Published on June 25th, 2018 | by Guest Writer
0THE MAGNIFICENT SEVEN GREATEST TT RIDERS OF ALL TIME – The Irish Dasher, Stanley Woods
STANLEY WOODS
1903-1993
TTs contested: 19
TT wins: 10
Podiums: 14
WORDS BY COLIN BORELAND
Stanley Woods got his first taste of motorcycles riding an Indian sidecar filled with blackmarket petrol during WWI in Dublin. He must have liked the flavour. Stanley subsequently decided would visit and compete at beach racing events on whatever he could beg, borrow or steal.
He first visited the Isle of Man in 1921 and decided he was going to have a crack the following year, announcing to friends as they together sat on the verge at Hillberry, “I could do that.”
Back in those days there were only three races during the week – the 250cc, the 350cc and the 500cc. Stanley knew he had to get a serious bike if he was going to make an impact. So he began a campaign of epic bullshitting, telling one team he had been signed by another team for the 500cc, but he needed a 350 for the other race and vice versa. In an attempt to cadge a decent bike, Stanley also offered the contact details of various ‘racing clubs’ and would forge his own glowing testimonials.
Cotton fell for the cunning ruse and offered him one of its new overhead-valve Cotton-Blackburne bikes for the Junior TT. Never having actually seen Woods the team manager seemed a little underwhelmed meeting him in the flesh and declared, “My God! They’ve sent me a bloody schoolboy!”
His first race on the Cotton was eventful. He dropped the spare spark plugs out of his pocket on the start line, hit the kerb at Governor’s Bridge, and had the bike catch fire when it was being refueled. After the inferno had been quenched he evaded the remonstrating officials and blasted off down Bray Hill only to hit the same kerb at Governor’s, fall off the bike again at Sulby, stop to adjust the valves and then finish the race without brakes. He did manage to secure a very creditable fifth place. One year later he would win his first TT on the Cotton.
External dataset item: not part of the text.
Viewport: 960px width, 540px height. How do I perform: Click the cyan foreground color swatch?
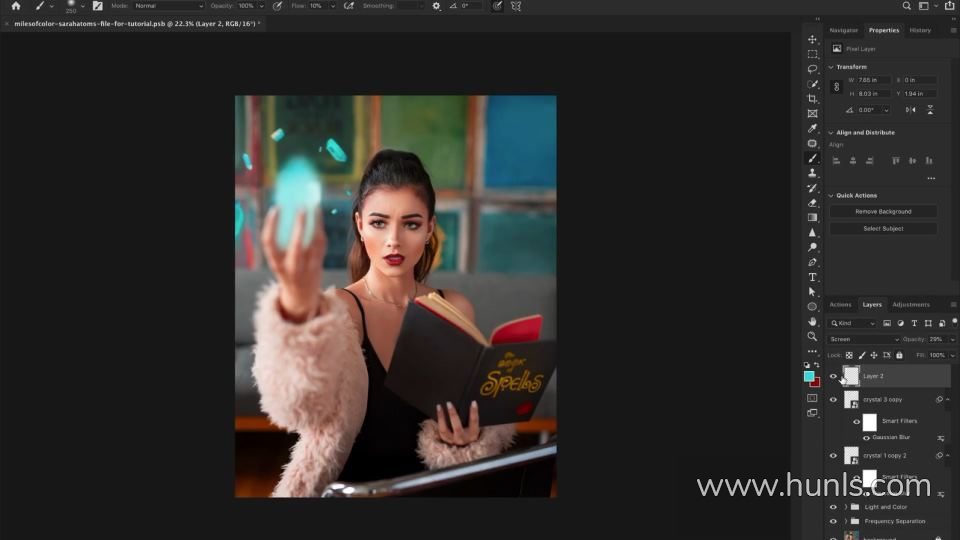tap(808, 376)
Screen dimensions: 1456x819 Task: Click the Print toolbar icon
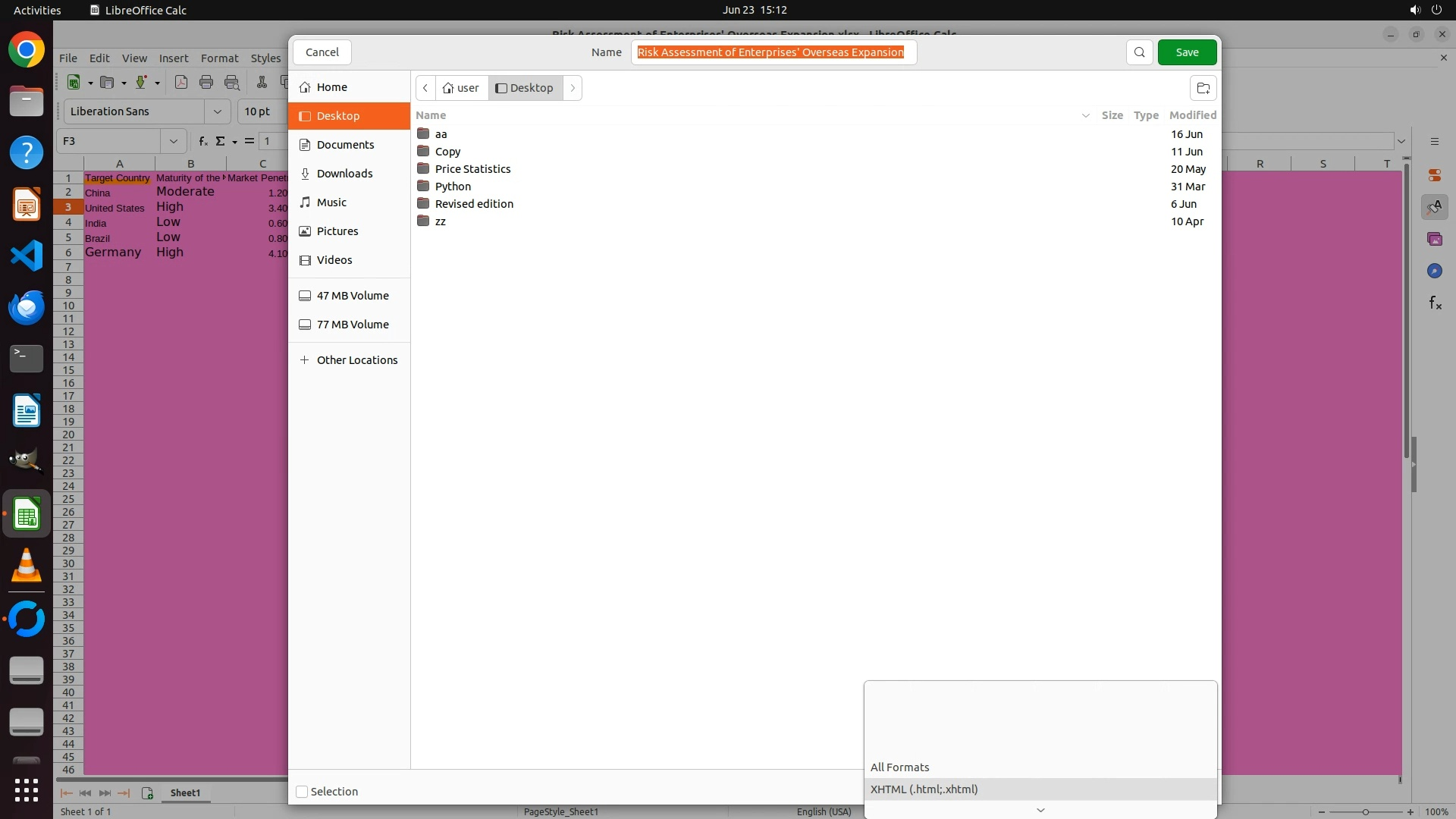tap(206, 83)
In 1926 he changed marques and rode for Norton amassing five TT wins in the next eight years, leading the press to declare him the ‘First Motorcycling Superstar’ and nicknaming him the ‘Irish Dasher’. Murray Walker, whose father was a TT competitor between 1920 and 1935, remembers Stanley as being a fearless yet unassuming bloke who always brought him a huge box of caramels every year from his other job at Macintosh Toffees in Dublin.
Stanley tired of the formality at Norton and in 1934 he jumped ship to take up an offer from Husqvarna. His first test ride was on a frozen lake in Sweden which he survived only to run out of fuel whilst leading that year’s Senior TT.
In 1936 he signed for Moto Guzzi rewarding them with a double and making them only the second non-British team to win a TT since its inception in 1907.
Political considerations led to Moto Guzzi being excluded from the following years races due to Italy’s invasion of Abyssinia. So Stanley rode a Velocette to second place in the Senior and rode the exotic three-cylinder, supercharged German DKW two-stroke before repeated stops to replace spark plugs ended his challenge.
The years 1938 and 1939 saw two more wins for Stanley on the Velocette before the outbreak of WWII halted racing until 1947, by which time declining health had forced him to switch to trials and motocross riding.
As well as amassing 10 TT wins in his career, Stanley Woods also racked up a total of six Dutch TTs and 29 Grand Prix wins. His 10 TT haul was not surpassed until the Hailwood era some 30 years later.
In 1968 Stanley was voted the Greatest TT Rider and it would have been hard to argue that choice at the time. The modern TT format allows riders to enter twice as many races as pre-war riders. One thing that does strike was the similarity between Woods and Joey Dunlop, with both men being described as introverted, self-effacing and mechanically gifted.
There is a widely-told story that in 1974 Stanley Woods was asked to attend the Classic Bike Show in England and was discovered languishing in the general admission queue. Carl Fogarty states he saw Joey do the same thing 20 years later at the British Bike Show. Humble heroes both.